I had been in a season-long battle for the title in Thunder Modified. I was chasing down Elena Myers (who went on to be the first girl to win an AMA Pro National Race in history just a few weeks ago). I had lost 35 lbs and vastly improved my riding trying to catch up to her. This one weekend, for the first time, I was on the exact same pace as her and even found myself better in a few corners.
I analyzed the corners, picked out two where I planned to pass her and spent the remainder of practice making myself really, really good in those corners. I went into the race feeling positive. I could win this race!
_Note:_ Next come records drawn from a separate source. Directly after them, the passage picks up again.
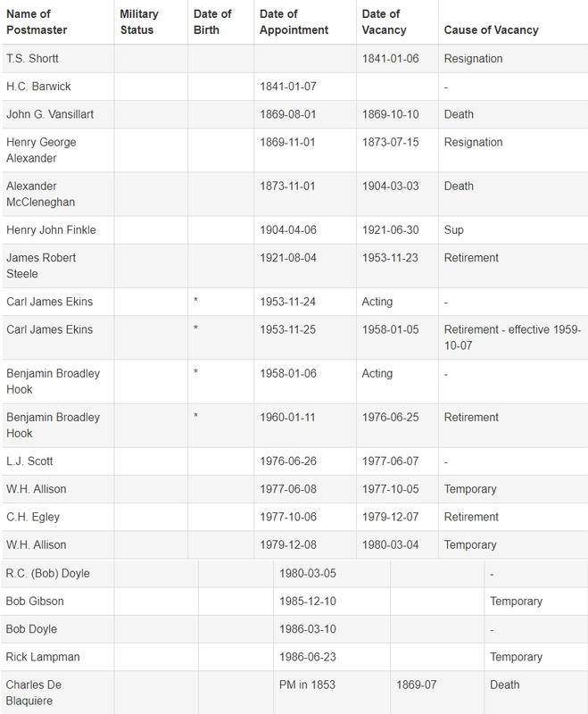Image resolution: width=588 pixels, height=714 pixels.
Task: Click the Date of Birth column header
Action: [x=212, y=21]
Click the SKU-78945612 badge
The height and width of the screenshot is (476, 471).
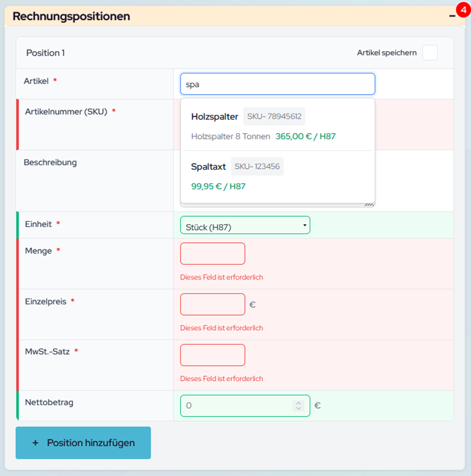click(274, 117)
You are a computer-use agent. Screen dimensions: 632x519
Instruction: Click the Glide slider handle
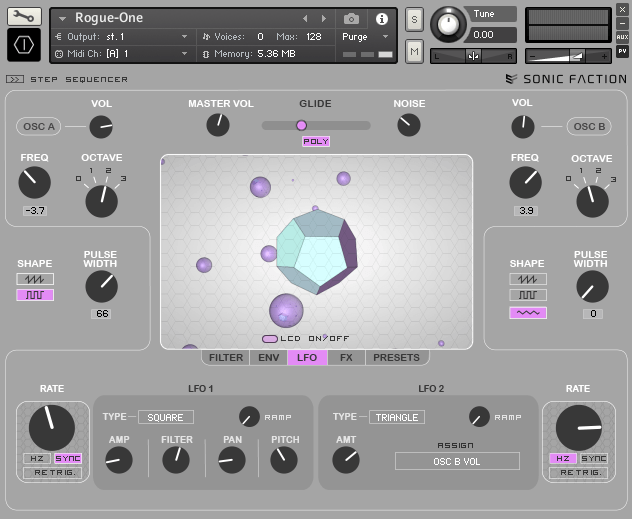pos(301,125)
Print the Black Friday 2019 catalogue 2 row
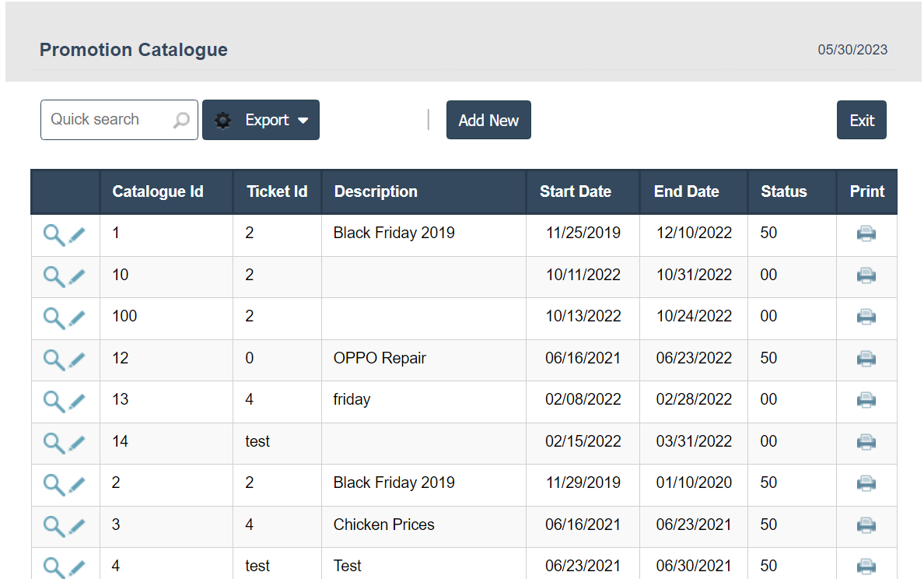 pos(866,483)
We went out on the track. True to my expectations I was able to stay with her during the race. And I passed her in one of the corners I had practiced on, just as I expected. Unfortunately, she was able to stay at my pace and pass me back at will in several of the other corners. I was able to give her a battle. I crossed the finish line closer to her than ever before. But I couldn't win the race for one clear reason:
It's not enough to be better in one or two corners and decent in the others. You have to be excellent in every corner, every lap.
How does this apply to writing? It's very simple:
It's not enough to have a few outstanding scenes that can make a person cry. You have to be outstanding in every scene. Every supporting detail needs to build the story. Every word needs to propel the reader forward. Any phrase which simply stands in place is weighing your story down.